(Material provided begins)
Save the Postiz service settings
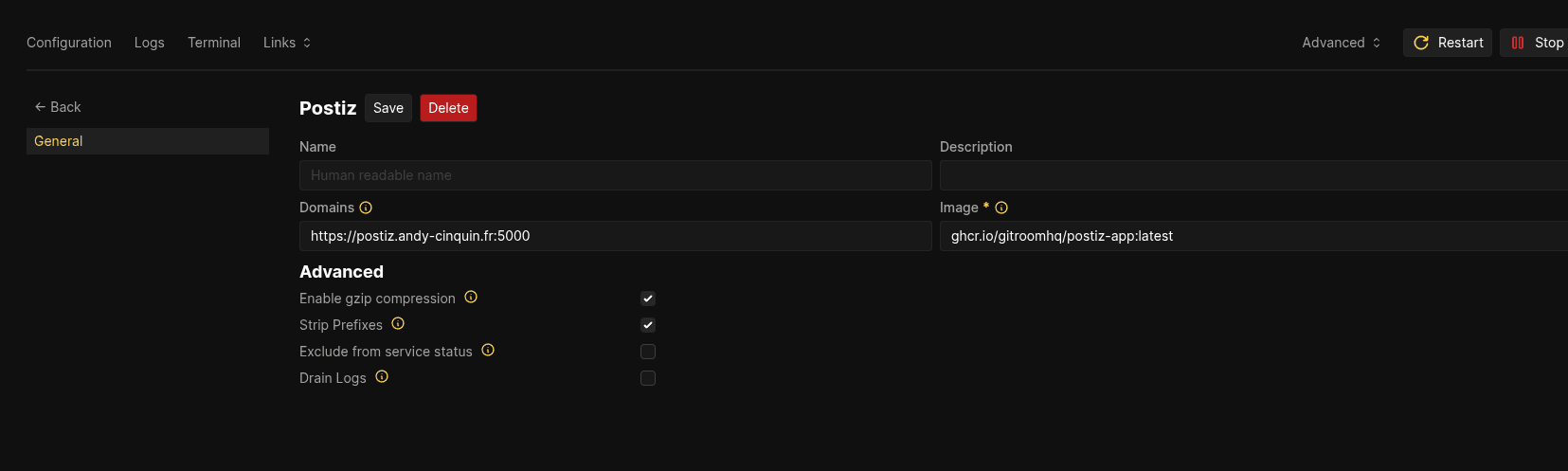 (388, 108)
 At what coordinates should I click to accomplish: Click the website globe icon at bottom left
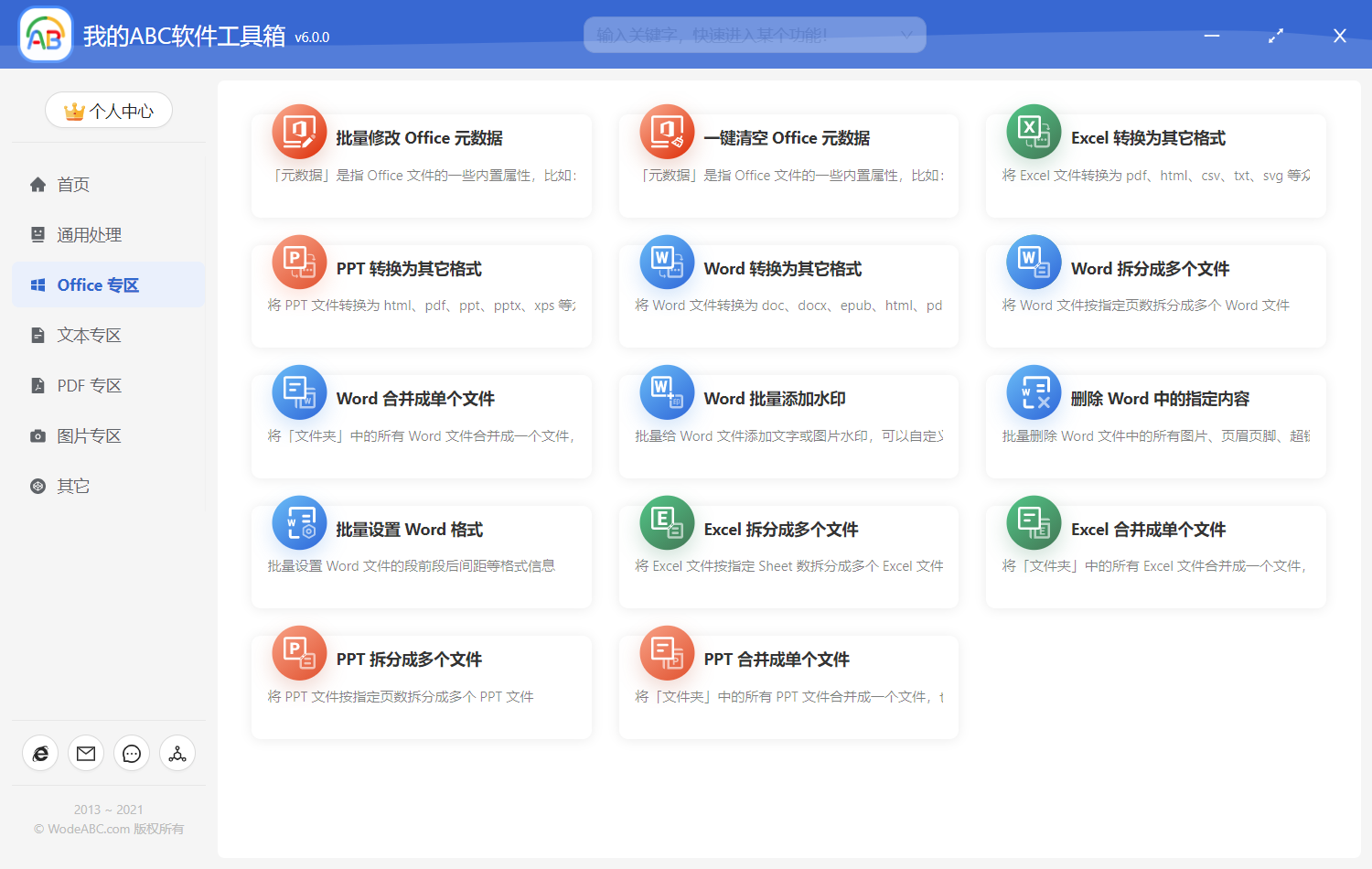coord(40,753)
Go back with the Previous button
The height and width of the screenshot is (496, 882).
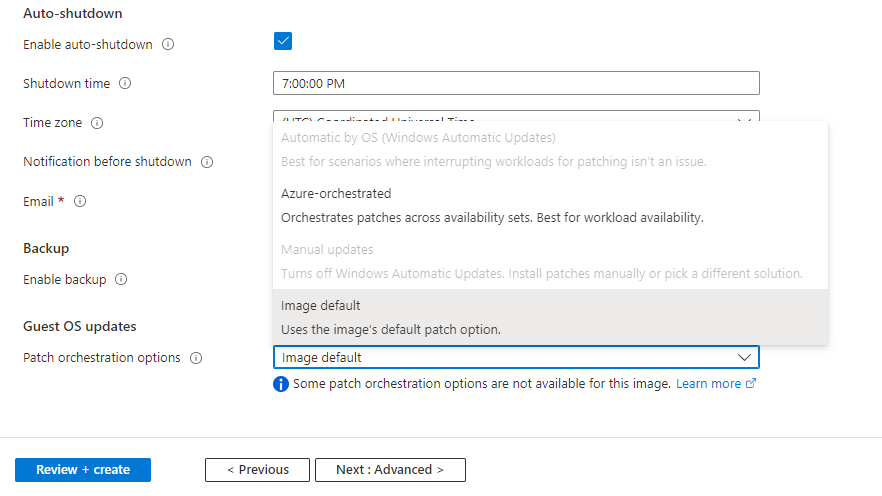tap(257, 470)
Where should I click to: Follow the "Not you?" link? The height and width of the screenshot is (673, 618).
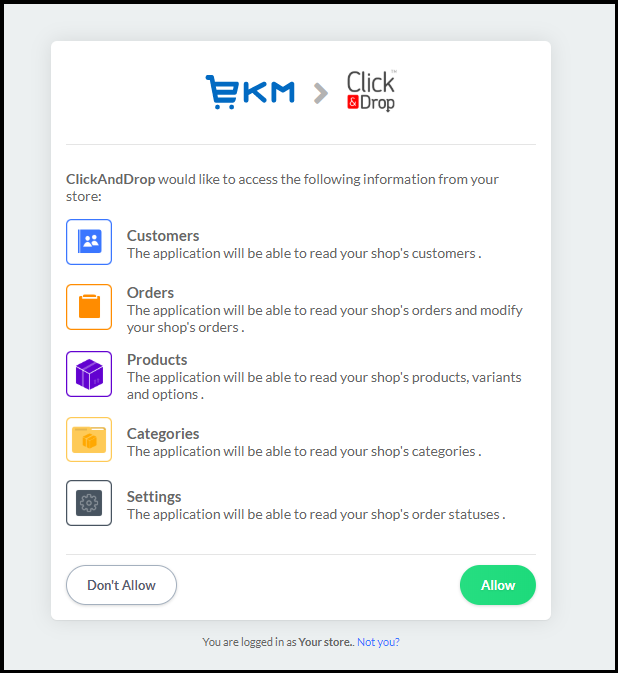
(Material provided ends)
> _Description of the task_: Please repeat exactly the lines from the one containing "At what coordinates" through the last line of the records, both included, and leave out the pictures.

> _Task response_:
 At what coordinates should I click to accomplish: Click the website globe icon at bottom left
coord(40,753)
Go back with the Previous button
The height and width of the screenshot is (496, 882).
tap(257, 470)
Where should I click to: Follow the "Not you?" link? The height and width of the screenshot is (673, 618).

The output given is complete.